Der Befehl verändert das Powermanagement der Festplatte. mit 96 schaltet sie wohl alle 4 Sekunden ab. Das 254 war ein Fehler meinerseits. Eig. wollte ich dir 255 geben womit die Platte garnicht mehr abschalten dürfte.

Du kannst ja einfach mal mit verschiedenen Werten experimentieren und den für dich besten Kompromiss finden.

Vergiss aber nicht das diese Werte nach einem Reboot erneut gesetzt werden müssen, dafür ist z.B. /etc/init.d/hdparm geeignet (rc-update add hdparm boot oder default und die /etc/conf.d/hdparm bearbeiten).

+++++

= Arbeitsanweisungen =
(1) Aktualisiere im Beitrag zum hdparm-Powermanagement die Stelle, die mit „Der Befehl verändert“ beginnt und bis einschließlich „die /etc/conf.d/hdparm bearbeiten).“ reicht, indem du „Reboot“ durch „Neustart“ ersetzt.
(2) Schreib den Beitrag zum hdparm-Powermanagement bitte im Anschluss an seinen letzten Satz weiter.
Die Zeilen unter „Erfasste Daten“ haben keinen Bezug zum Beitrag zum hdparm-Powermanagement.

(Erfasste Daten)
+++++

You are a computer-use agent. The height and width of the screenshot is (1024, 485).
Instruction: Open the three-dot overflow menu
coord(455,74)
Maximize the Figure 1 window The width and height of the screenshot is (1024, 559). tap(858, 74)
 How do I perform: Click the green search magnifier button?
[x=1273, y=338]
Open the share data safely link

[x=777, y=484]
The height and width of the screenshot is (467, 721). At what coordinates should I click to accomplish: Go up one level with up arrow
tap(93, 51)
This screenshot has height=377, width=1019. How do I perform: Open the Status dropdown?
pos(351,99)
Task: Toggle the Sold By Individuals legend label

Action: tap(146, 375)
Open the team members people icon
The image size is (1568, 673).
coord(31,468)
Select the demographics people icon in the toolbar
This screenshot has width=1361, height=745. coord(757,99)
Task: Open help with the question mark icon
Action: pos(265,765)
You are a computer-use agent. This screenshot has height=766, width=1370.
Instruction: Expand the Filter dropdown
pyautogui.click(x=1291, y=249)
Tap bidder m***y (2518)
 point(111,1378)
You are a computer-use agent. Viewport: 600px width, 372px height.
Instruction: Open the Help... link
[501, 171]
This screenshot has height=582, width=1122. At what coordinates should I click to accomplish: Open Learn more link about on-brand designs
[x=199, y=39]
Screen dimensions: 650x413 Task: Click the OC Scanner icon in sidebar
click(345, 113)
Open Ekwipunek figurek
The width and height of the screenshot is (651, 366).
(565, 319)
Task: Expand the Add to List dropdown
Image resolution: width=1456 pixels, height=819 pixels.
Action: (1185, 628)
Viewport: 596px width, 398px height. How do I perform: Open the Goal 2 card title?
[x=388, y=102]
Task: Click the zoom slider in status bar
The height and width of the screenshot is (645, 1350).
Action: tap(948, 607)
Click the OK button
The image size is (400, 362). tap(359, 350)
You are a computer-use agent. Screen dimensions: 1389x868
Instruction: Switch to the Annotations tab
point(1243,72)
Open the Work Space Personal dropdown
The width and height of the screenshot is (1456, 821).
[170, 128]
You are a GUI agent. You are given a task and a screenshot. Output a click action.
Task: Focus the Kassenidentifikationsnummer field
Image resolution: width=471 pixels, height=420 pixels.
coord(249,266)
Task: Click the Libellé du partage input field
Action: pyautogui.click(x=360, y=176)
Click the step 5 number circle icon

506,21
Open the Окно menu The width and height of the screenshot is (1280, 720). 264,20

+++++

= Antwortliste =
(1)
Der Befehl verändert das Powermanagement der Festplatte. mit 96 schaltet sie wohl alle 4 Sekunden ab. Das 254 war ein Fehler meinerseits. Eig. wollte ich dir 255 geben womit die Platte garnicht mehr abschalten dürfte.

Du kannst ja einfach mal mit verschiedenen Werten experimentieren und den für dich besten Kompromiss finden.

Vergiss aber nicht das diese Werte nach einem Neustart erneut gesetzt werden müssen, dafür ist z.B. /etc/init.d/hdparm geeignet (rc-update add hdparm boot oder default und die /etc/conf.d/hdparm bearbeiten).

(2)
//EDIT: Übrigens dürfte das ändern dieses Wertes die Garantie der Platte nicht beeinträchtigen. Windows scheint hier ja auch einen anderen Wert zu setzen.  :Wink: 

//EDIT²: *franzf wrote:*   

> Ouch... Guck dir mal das Verhältnis Power_on_hours/Load_cycle_count an...
> 
> Bei 300000 Load_cycle_counts (jedenfalls bei der Caviar Green) ist das zugesicherte >Maximum erreicht - du hast also schon 1/6 der Lebenszeit überschritten 

 Aufgrund dessen würde ich dir einen Wert von 255 empfehlen.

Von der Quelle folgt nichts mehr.